-- TEXT UNDER STUDY follows --

Aired September 7, 2017 - 07:30   ET



[07:32:30] CHRIS CUOMO, CNN ANCHOR: All right. Hurricane Irma is happening right now and Puerto Rico is feeling the power. The storm did not hit the island directly but remember, you don't need a direct to have a bad hit.

Power knocked out to more than a million people. Thousands -- tens of thousands left without water and who knows for how long.

CNN's Leyla Santiago is live in San Juan with more. What is the situation on the ground?

LEYLA SANTIAGO, CNN CORRESPONDENT: Well, Chris, the governor, right now, speaking at a press conference and he has told the people of Puerto Rico now it is time to work, he says.

Of course, there -- he is quite a bit that is -- quite a bit of problems coming from Irma, power being one of them. More than a million people without power right now and that alone isn't the issue.

This is an island with an economic crisis. They are very much in debt and so the power system here lacks maintenance and funding. So they are saying that it could take not days, but, rather, weeks, possibly months to restore the power for the people here in Puerto Rico.

Then there is the flooding. A lot of people dealing with that, especially on the eastern part of the island. Overnight, there were several rescues. At least several dozen people had to be rescued as a result of that.

And, you know, it's not just the flooding and the power but also water. More than 56,000 people right now on this island without water.

So certainly, you know, there's going to be some damage assessment today. FEMA has already said they will begin that as soon as possible.

But they are feeling somewhat lucky because compared to other islands in the Caribbean it's not as bad. You look at Barbuda and 95 percent of the buildings there have damage estimated to be $100 million, and an infant died. And then you look at St. Maarten and there you also have six deaths.

So certainly, yes, the governor is right. They will have to go to work now but they are feeling lucky compared to other islands in the Caribbean -- Alisyn.

ALISYN CAMEROTA, CNN ANCHOR: Understood, Leyla. They do seem to have dodged the worst bullet there. Thank you very much for that reporting.

So, Hurricane Irma is causing thousands of flight cancellations, as you can imagine -- also, major traffic delays -- and that raises questions about price gouging.

Chief business correspondent Christine Romans is here to explain. What are you seeing, Christine?


Well, we're seeing the big airlines slashing prices to get people out of Irma's path, but only after some reports of sky high prices got a lot of attention on social media.

One Twitter user posted this screengrab of a Delta fare from Miami. The price jumped from $547 to more than three grand. She later tweeted that the airline had reached out and helped tremendously.

[07:35:10] Now, Delta blames that issue on an Expedia Website issue, not its own problem. It says it never raised fares due to Irma.

But now, all the major airlines are capping their prices. Delta says it won't charge more than $399 from flights out of Florida or the Caribbean, including first class. American Airlines has main cabin seats for $99 one way. JetBlue offering reduced fares between $99 and $159.

Now, those driving out of town are already paying higher prices at the pump due to the disruptions from Hurricane Harvey. Florida's average ticked up another penny overnight.

-- TEXT UNDER STUDY concluded --
-- DATASET CONTENT follows --

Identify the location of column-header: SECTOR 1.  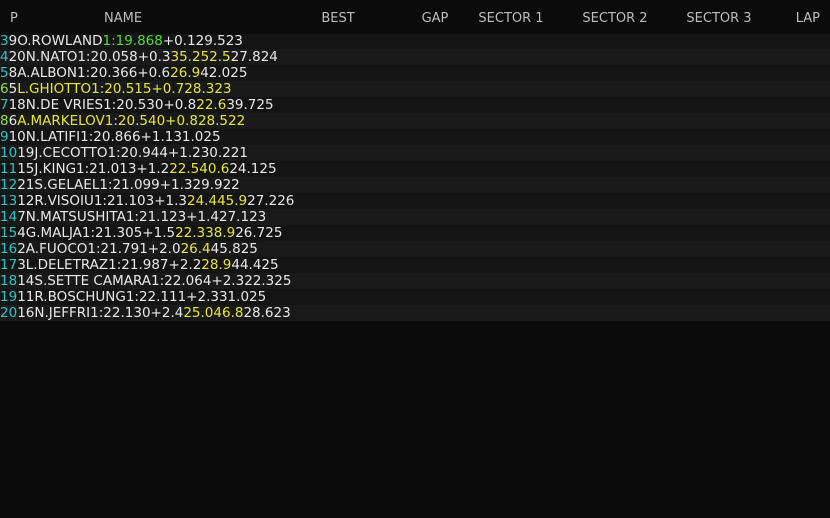
(511, 18).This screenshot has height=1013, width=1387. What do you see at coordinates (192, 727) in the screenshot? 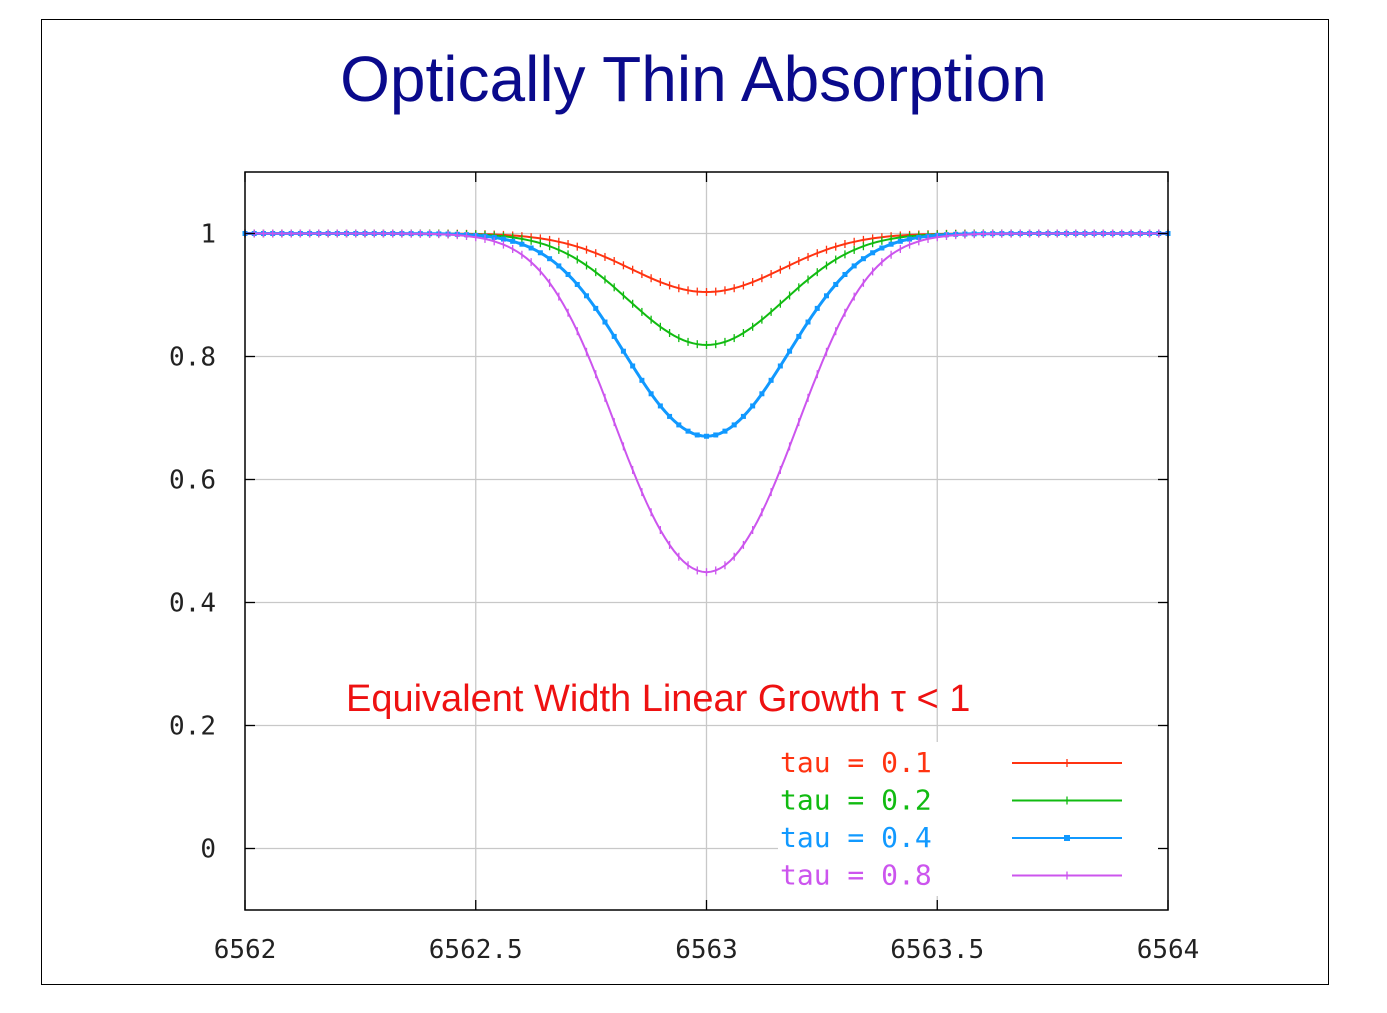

-- DATASET CONTENT concluded --

#### [AIM OF THE TASK]
Repeat the part of the hurricane broadcast transcript word for word, starting at "ALISYN CAMEROTA, CNN" and ending at "you seeing, Christine?".

#### [RESPONSE]
ALISYN CAMEROTA, CNN ANCHOR: Understood, Leyla. They do seem to have dodged the worst bullet there. Thank you very much for that reporting.

So, Hurricane Irma is causing thousands of flight cancellations, as you can imagine -- also, major traffic delays -- and that raises questions about price gouging.

Chief business correspondent Christine Romans is here to explain. What are you seeing, Christine?